I have a regex that does the job, replacing:

^([abcdef0123456789]{8}-[abcdef0123456789]{4}-[abcdef0123456789]{4}-[abcdef0123456789]{4}-[abcdef0123456789]{12})\t(.+?)\x0B

with:

\1\t\2\n\1\t

but it's slow, and needs repeated applications, obviously.

Is there a quicker programmatic way to perform this across all the files?

Tools available in the toolbox: unix tools (sed, awk etc), python, possibly perl.

Not looking for a religious war, just a pragmatic approach.

Additional Info

Here's the complete script I used, based on Kristof's script, for handling the outer loop:

#!/usr/bin/python

import os
import uuid

def processFile( in_filename ):

  out_filename = os.path.splitext(in_filename)[0] + '.result.txt'

  with open(in_filename) as f_in:
    with open(out_filename, 'w') as f_out:
      for line in f_in:
        try:
          # Retrieve the line and split into UUID and data
          line_uuid, data = line.split('\t')
          # Validate UUID
          uuid.UUID(line_uuid)
        except ValueError:
          # Ignore this line
          continue
        # Write each individual piece of data to a separate line
        for data_part in data.rstrip().split('\x0b'):
          f_out.write(line_uuid + '\t' + data_part  + '\n')

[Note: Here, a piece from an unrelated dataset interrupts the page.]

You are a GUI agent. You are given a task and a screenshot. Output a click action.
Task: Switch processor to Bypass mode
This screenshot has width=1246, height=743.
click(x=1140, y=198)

for i in os.listdir(os.getcwd()):
  if i.endswith(".txt"): 
    print i
    processFile( i )
    continue
  else:
    continue

Solution

  • This is an implementation in Python (tested in 3.5). I haven't tried this on a large data set, I'll leave that for you to try out.

    import uuid
    
    in_filename = 'test.txt'
    out_filename = 'parsed.txt'
    
    with open(in_filename) as f_in:
        with open(out_filename, 'w') as f_out:
            for line in f_in:
                try:
                    # Retrieve the line and split into UUID and data
                    line_uuid, data = line.split('\t', maxsplit=1)
                    # Validate UUID
                    uuid.UUID(line_uuid)
                except ValueError:
                    # Ignore this line
                    continue
                # Write each individual piece of data to a separate line
                for data_part in data.rstrip().split('\x0b'):
                    f_out.write(line_uuid + '\t' + data_part  + '\n')